BEGIN
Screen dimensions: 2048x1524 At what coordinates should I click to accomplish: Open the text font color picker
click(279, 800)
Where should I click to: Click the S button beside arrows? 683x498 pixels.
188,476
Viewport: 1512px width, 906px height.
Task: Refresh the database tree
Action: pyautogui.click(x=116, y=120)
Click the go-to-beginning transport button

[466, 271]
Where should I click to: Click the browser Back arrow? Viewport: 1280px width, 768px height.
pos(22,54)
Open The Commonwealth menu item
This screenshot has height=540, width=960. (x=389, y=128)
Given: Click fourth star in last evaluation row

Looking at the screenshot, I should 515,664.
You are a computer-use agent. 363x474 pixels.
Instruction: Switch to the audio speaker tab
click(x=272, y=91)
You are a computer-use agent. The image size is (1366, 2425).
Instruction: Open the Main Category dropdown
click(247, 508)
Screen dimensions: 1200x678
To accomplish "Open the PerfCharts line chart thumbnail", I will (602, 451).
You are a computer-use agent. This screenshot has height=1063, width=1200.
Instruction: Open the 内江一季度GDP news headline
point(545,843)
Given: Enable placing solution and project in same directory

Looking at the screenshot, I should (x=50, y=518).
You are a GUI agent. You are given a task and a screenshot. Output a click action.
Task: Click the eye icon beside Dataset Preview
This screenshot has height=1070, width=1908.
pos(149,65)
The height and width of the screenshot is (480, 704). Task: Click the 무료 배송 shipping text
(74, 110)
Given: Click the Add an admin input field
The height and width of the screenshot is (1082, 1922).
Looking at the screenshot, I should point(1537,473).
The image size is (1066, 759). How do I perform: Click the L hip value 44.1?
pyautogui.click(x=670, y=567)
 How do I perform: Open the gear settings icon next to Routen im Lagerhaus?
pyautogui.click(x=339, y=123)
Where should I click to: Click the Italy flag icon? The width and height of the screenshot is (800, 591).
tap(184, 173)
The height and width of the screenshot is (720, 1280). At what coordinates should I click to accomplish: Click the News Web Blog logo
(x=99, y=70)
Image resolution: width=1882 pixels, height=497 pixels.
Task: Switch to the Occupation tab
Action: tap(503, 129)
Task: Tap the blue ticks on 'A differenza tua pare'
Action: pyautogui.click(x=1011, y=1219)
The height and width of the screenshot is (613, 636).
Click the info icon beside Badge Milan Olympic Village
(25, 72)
END
§ YOUR INSTRUCTIONS: From the records above, list each line that includes the word "Where", treating uppercase and lowercase as different.

§ WRITTEN SOLUTION:
Where should I click to: Click the S button beside arrows? 683x498 pixels.
Where should I click to: Click the browser Back arrow? Viewport: 1280px width, 768px height.
Where should I click to: Click the Italy flag icon? The width and height of the screenshot is (800, 591).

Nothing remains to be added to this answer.